The National Housing Federation went on to say that a ban on retention clauses will increase the risk for housing associations buying Section 106 homes. We know that housing associations buying Section 106 contracts is a particular problem; they have lacked the cash resources to do this because they are so busy trying to remedy aspects of their housing stock and meeting building safety requirements.
I ask the Minister to reflect carefully on whether we can deal with the problems raised by the National Housing Federation. It looks for an exemption for registered providers, which is not a small exemption. It would be a substantial one, but I want to be sure that we do not do something that would inadvertently further inhibit us in providing social housing. As we all know, at the same time as we are supporting the business community, we absolutely need to increase the supply of social housing. With those reservations for the moment, and with questions about the ban on retention payments, I say how much, generally speaking, I welcome the Bill that the Government have brought forward. I hope that the House will give it its fulsome support.
My second reason for supporting this Bill is that I am the founding chair of Social Enterprise UK, of which I am now patron. I am currently vice-chair of the Social, Cooperative and Community Economy All-Party Group, and a senior associate of E3M, an organisation that supports social enterprises contracting to deliver public services. Social businesses are businesses. Many are small and face the same challenges as all SMEs. They seek to make surpluses, like any business. The thing that distinguishes them, of course, is what they use those surpluses for: to fulfil their social purpose. Equally, they depend on the timely payment of invoices and suffer in the same way that many noble Lords, including my noble friend the Minister, have spoken of from delayed payments and non-payment. There is an unfairness in that, sometimes with disastrous consequences.
A recent consultation by Social Enterprise UK about procurement, asked: to what extent do you agree or disagree that requiring contracting authorities to exclude suppliers from bidding on major contracts if they cannot demonstrate prompt payment of invoices to their supply chains within an average of 60 days would help improve payment by suppliers to the public sector? Of course, there was agreement about this. One of the comments—I am glad I am following the noble Lord, Lord Lansley, saying this—was:
“A 60-day requirement should be the minimum, but we would like to see it set to at least 30 days. This reflects what the Fair Payment Code recommends for SMEs, and would also reduce barriers for social enterprises, where healthy cash flow is crucial and late payments are often a barrier to entry. We would also suggest altering the wording of this recommendation to a ‘maximum of 30 days’ rather than an ‘average of 60 days’, to reflect the importance of prompt payment of invoices”.

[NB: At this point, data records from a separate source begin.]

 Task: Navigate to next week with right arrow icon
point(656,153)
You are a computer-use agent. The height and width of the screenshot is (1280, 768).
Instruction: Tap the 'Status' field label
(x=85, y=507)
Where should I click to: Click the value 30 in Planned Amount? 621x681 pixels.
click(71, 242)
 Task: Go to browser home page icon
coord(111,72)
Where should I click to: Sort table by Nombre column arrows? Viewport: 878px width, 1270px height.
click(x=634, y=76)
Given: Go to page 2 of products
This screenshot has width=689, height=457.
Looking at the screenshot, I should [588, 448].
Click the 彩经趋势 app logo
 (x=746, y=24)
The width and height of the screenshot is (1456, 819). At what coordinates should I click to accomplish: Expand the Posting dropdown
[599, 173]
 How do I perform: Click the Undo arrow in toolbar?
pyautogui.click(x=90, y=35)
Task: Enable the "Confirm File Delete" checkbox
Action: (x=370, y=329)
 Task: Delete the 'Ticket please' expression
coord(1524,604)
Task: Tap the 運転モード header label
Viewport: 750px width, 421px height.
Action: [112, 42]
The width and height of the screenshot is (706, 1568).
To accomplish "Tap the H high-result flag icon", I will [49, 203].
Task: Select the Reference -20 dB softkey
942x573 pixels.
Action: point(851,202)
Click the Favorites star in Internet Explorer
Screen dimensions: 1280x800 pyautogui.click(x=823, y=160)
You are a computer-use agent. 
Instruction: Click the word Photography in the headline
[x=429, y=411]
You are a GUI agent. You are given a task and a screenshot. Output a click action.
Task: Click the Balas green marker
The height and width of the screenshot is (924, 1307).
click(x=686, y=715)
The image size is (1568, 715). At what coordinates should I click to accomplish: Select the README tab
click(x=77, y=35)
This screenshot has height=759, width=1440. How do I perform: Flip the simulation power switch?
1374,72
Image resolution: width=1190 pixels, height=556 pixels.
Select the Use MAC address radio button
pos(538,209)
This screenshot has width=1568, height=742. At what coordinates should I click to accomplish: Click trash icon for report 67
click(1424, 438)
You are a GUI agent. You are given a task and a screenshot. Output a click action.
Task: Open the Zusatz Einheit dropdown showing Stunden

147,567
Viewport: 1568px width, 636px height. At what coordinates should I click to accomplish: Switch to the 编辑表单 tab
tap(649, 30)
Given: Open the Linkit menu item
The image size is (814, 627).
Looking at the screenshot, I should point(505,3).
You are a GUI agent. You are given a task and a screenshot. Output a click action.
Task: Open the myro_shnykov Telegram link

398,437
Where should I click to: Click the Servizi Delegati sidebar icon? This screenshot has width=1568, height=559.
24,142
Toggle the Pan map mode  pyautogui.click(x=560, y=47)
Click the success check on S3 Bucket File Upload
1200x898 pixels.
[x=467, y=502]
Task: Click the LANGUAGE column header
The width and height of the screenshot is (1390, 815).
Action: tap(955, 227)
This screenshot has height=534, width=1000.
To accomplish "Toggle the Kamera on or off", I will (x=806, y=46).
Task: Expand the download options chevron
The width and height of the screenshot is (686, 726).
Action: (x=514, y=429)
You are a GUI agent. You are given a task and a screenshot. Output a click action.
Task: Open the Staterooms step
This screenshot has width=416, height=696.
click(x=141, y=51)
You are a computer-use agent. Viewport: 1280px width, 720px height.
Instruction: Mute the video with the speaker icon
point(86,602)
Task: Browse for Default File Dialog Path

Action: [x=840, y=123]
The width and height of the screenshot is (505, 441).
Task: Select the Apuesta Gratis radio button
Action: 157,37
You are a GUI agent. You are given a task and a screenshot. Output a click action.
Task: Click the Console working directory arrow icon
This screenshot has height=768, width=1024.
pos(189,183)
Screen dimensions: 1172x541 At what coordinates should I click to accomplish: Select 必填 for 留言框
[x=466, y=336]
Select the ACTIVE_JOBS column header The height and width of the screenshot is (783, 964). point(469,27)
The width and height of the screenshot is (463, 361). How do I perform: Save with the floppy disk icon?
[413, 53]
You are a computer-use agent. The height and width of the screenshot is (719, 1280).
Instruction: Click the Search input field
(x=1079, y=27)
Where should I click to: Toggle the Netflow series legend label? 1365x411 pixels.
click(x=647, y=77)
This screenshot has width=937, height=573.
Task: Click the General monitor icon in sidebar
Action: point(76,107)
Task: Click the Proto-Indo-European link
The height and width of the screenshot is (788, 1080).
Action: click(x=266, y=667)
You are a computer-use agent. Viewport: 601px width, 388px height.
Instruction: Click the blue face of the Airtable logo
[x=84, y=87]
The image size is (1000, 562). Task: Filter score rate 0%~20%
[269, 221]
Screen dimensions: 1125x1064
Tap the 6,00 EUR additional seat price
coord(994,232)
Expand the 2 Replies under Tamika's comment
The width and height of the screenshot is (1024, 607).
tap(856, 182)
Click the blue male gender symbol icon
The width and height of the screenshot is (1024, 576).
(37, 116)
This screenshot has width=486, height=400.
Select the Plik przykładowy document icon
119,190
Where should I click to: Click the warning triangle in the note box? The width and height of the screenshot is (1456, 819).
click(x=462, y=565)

This is why I am pleased to follow the noble Lord, Lord Lansley, who at least suggested 45 days, and I think thousands of SMEs would agree with that quotation.
I seek assurance from my noble friend the Minister that this legislation will apply as much to social enterprises, co-operatives and community businesses as all other businesses. On that note, I welcome this Bill and I wish it speedy progress through the House.
It was the provision in the Bill to abolish retention payments in construction contracts that I found especially interesting. Here, I must declare my interests. I am a director of Hellens Residential—a for-profit registered social landlord that is part of a larger property group—and I am a shareholder in a small regional housebuilder based in the north-east of England.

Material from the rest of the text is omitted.